Abstract
Background:
Post-operative infections have many negative consequences for patients' health and the healthcare system. Among other things, they increase the recovery time and the risk of re-admission. Also, infection results in penalties for hospitals and decreases the quality performance measures. Surgeons can take preventive actions if they can identify high-risk patients. The purpose of this study was to develop a model to help predict those patients at risk for post-operative infection.
Methods:
A retrospective analysis was conducted on patients with colorectal post-operative infections. Univariable analysis was used to identify the features associated with post-operative infection. Then, a support vector classification-based method was employed to select the right features and build prediction models. Decision tree, support vector machine (SVM), logistic regression, naïve Bayes, neural network, and random forest algorithms were implemented and compared to determine the performance algorithm that best predicted high-risk patients.
Results:
From 2016 to the first quarter of 2017, 208 patients who underwent colorectal resection were analyzed. The factors with a statistically significant association (p < 0.05) with post-operative infections were elective surgery, origin status, steroid or immunosuppressant use, >10% loss of body weight in the prior six months, serum creatinine concentration, length of stay, unplanned return to the operating room, administration of steroids or immunosuppressants for inflammatory bowel disease, use of a mechanical bowel preparation, various Current Procedural Terminology (CPT) codes, and discharge destination. However, accurate prediction models can be developed with seven factors: age, serum sodium concentration, blood urea nitrogen, hematocrit, platelet count, surgical procedure time, and length of stay. Logistic regression and SVM were stable models for predicting infections.
Conclusion:
The models developed using the pre-operative features along with the full list of features helped us interpret the results and determine the significant factors contributing to infections. These factors present opportunities for proper interventions to mitigate infection risks and their consequences.

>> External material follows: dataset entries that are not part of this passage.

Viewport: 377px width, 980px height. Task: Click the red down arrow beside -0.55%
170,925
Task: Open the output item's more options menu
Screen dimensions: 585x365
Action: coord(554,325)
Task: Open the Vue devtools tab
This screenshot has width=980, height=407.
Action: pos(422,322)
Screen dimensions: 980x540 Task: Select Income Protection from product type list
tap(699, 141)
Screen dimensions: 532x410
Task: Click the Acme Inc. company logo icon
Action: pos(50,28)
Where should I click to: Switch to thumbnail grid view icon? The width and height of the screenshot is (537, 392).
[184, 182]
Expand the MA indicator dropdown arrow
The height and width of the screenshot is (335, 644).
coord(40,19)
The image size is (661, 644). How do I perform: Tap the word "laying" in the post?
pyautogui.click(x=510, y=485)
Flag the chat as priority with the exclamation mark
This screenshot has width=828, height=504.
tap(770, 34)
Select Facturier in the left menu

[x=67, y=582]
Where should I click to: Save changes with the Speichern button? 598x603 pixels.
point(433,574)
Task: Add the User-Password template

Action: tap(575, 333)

Surgical site infections (SSI) have become a focal point for evaluating outcomes after colorectal surgery. They are a significant cause of morbidity and increased healthcare costs as they prolong hospital stays, increase re-admission rates, and can mandate additional procedures [1,2]. Every SSI occurrence adds at least $17,000 to an individual's bill, which results in approximately $1.6 billion in direct costs yearly in the United States [1,3]. Estimated rates of infections after colectomy range from 3% to 25% [4,5].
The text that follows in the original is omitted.